Re: Failover root devices

From: Austin S Hemmelgarn
Date: Fri Sep 18 2015 - 10:34:29 EST


On 2015-09-17 13:30, Drew DeVault wrote:
That said, using the term failover for this is probably not the best
idea, many people associate it almost exclusively with online failover
and high-availability setups, and trying to do something like that with
the root file system is just asking for trouble (I'll be happy to go
into specifics as to why if someone asks).

Do you have a suggestion for another name for this feature? Maybe we can
just call it "multiple root devices". The issue comes with the
associated command line options, like "rootfailoverdelay". Perhaps it
could be called "rootcycledelay". "rootdelay" is the obvious one, but
it's taken for another feature.
Possibly 'multirootdelay'?

However, is there any case you can think of for wanting the values to be different between rootdelay and the per-device scan delay other than having the per-device scan delay be 0 and rootdelay be >0?

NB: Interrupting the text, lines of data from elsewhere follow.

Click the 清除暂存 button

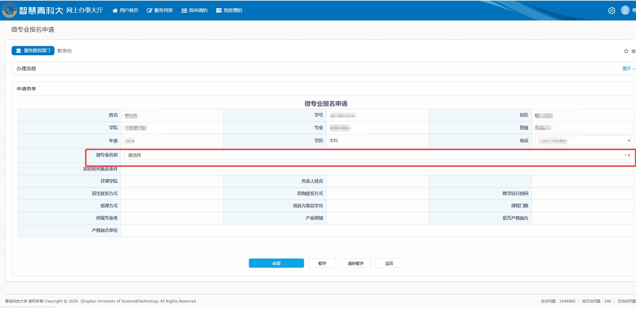(355, 263)

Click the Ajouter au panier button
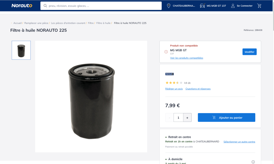click(226, 118)
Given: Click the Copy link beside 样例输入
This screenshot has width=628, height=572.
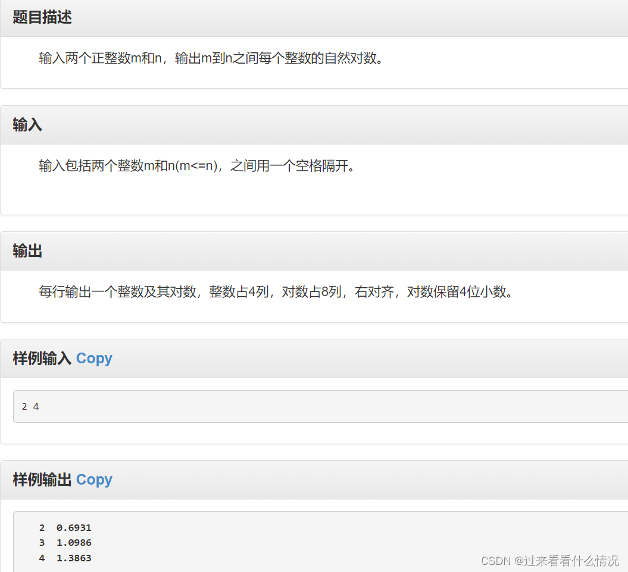Looking at the screenshot, I should pyautogui.click(x=94, y=358).
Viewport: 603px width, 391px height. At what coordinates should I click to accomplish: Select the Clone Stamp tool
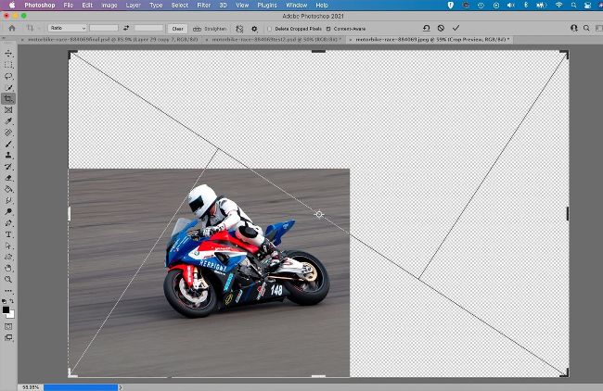pyautogui.click(x=8, y=156)
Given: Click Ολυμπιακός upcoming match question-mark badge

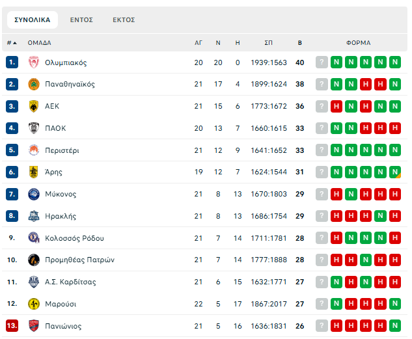Looking at the screenshot, I should 322,62.
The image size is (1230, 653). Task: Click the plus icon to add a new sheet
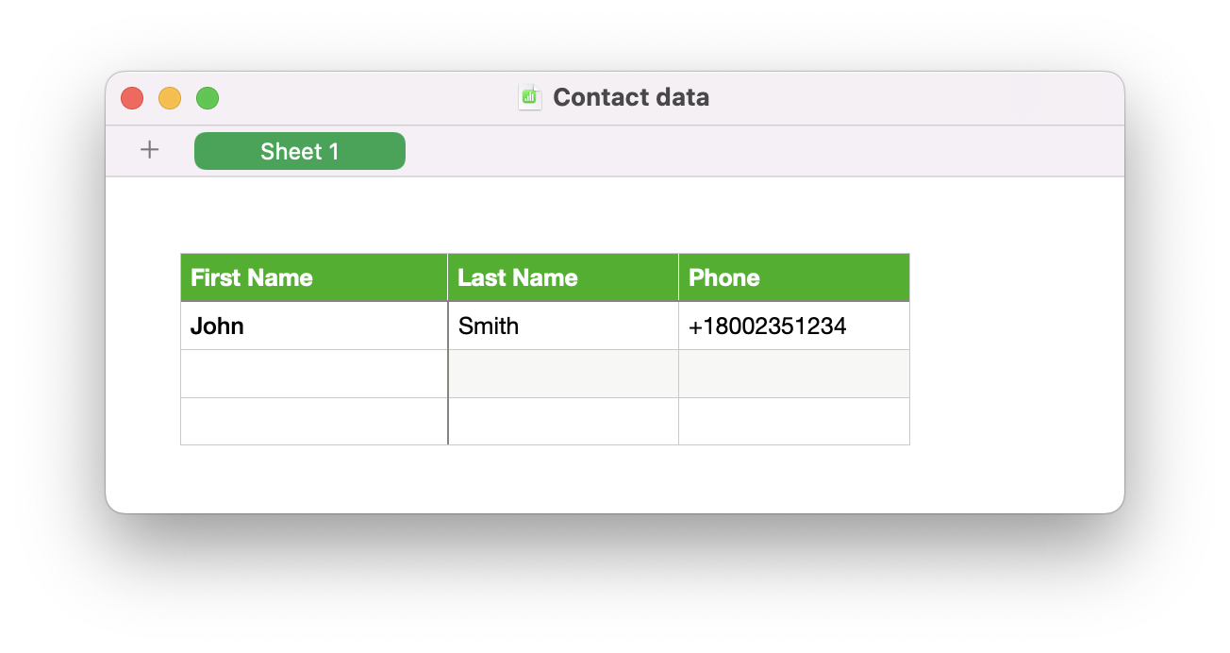148,149
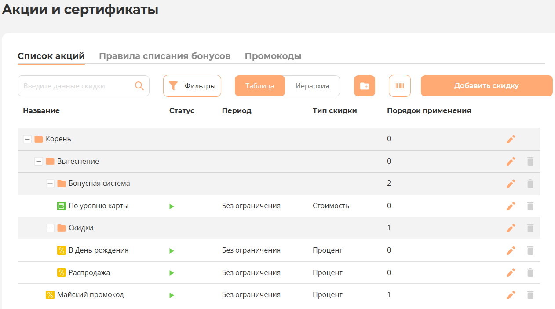
Task: Switch to Правила списания бонусов tab
Action: pos(164,56)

The way I'd probably write it would be:
1. Wait rootdelay seconds
2. Check for 1st device
3. If first device is not there, check for 2nd
4. If second device is not there, check next one
5. Repeat 4 until all devices are checked.
6. If a device wasn't found, check if we were told to loop until one is found, and if so, start at 1 again.
And then add an option to tell it to wait 'rootdelay' seconds between checking each device.

1. Wait rootdelay seconds
2. Check 1st device, not present
3. Recheck 1st device until rootfailoverdelay seconds has passed
4. Move on to 2nd device, present -> boot

Or:

1. Wait rootdelay seconds
2. Check 1st device, not present
3. Recheck 1st device until rootfailoverdelay seconds has passed
4. Move on to 2nd device, not present
5. Recheck 2st device until rootfailoverdelay seconds has passed
6. GOTO 2

And so on.
As for this, I'd say default to the first method, and then provide an
option to switch to the second (both have practical uses).

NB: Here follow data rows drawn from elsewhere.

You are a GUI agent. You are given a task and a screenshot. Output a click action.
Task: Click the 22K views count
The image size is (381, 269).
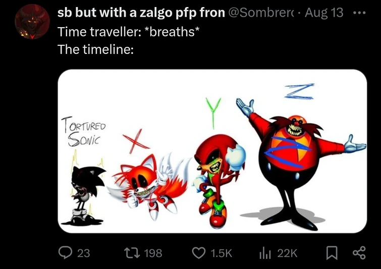(x=287, y=253)
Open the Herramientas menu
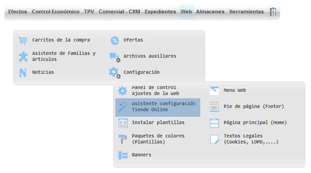This screenshot has height=173, width=311. tap(246, 12)
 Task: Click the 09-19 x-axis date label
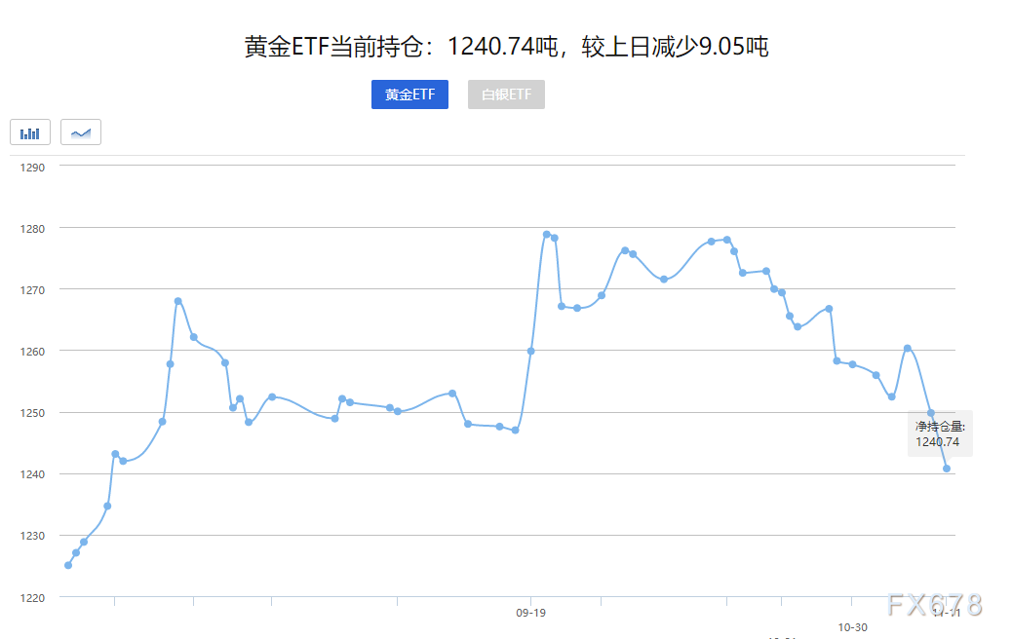pos(530,614)
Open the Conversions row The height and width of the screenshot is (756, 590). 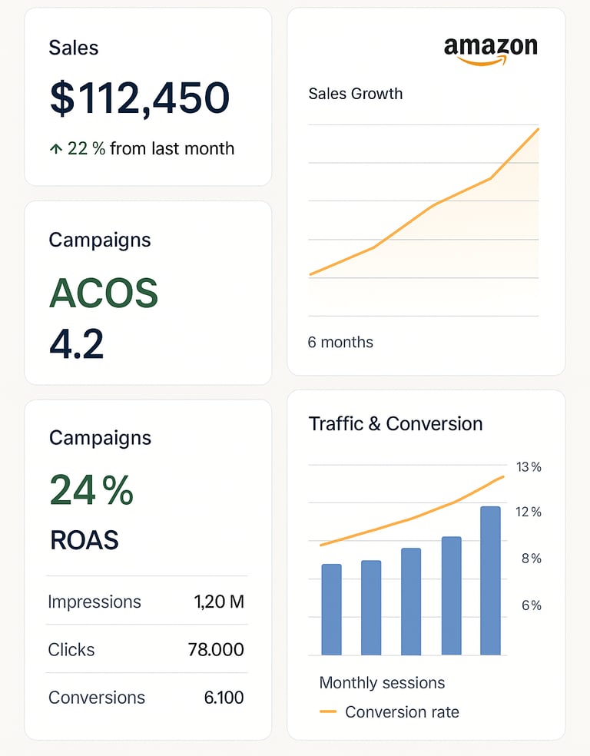(146, 698)
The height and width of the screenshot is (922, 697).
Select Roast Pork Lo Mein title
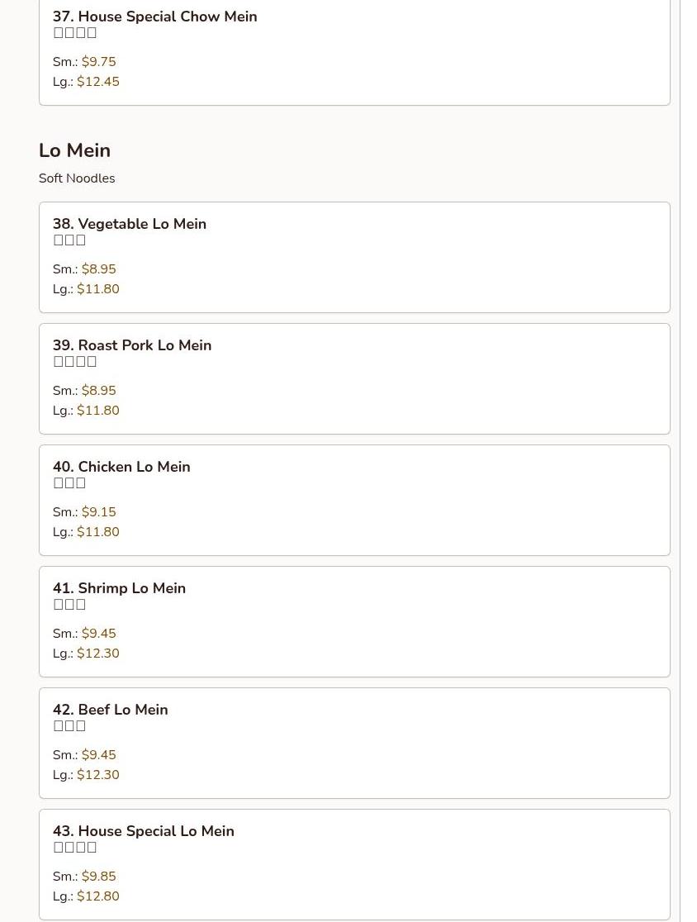tap(132, 345)
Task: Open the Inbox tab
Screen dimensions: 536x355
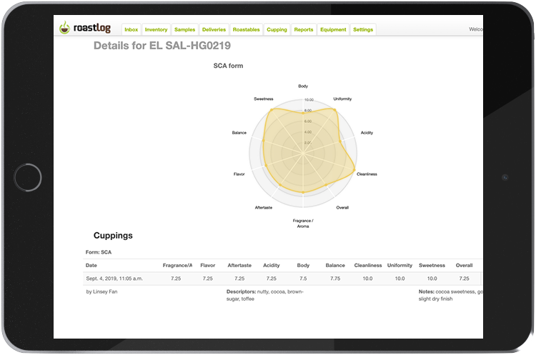Action: pyautogui.click(x=131, y=30)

Sorry to cause confusion - these are actually the same method, but
handling different scenarios. The first is dealing with the first device
being nonexistent, and the second device existing. The second is dealing
with both being nonexistent, and cycling between them until one of them
shows up. After further thought, though, I think the best solution is a
bit different: a new command line option called "rootmultiwait" or
similar, which is a maximum amount of time to wait for the user's first
choice of root device to become available, then testing all devices
until that time runs out or the first choice becomes available.
I think there's value in being able to tell it to go through each one exactly once, and halt like it does now if it can't find the filesystem on any of them. That should probably be the default behavior in fact, as it's more similar to what's done now.

Secondarily, I've been thinking more about this, and I think it would be wonderful to have such functionality in the nfsroot code as well (and for that matter, also in any other built-in networked root filesystem support).

Attachment: smime.p7s
Description: S/MIME Cryptographic Signature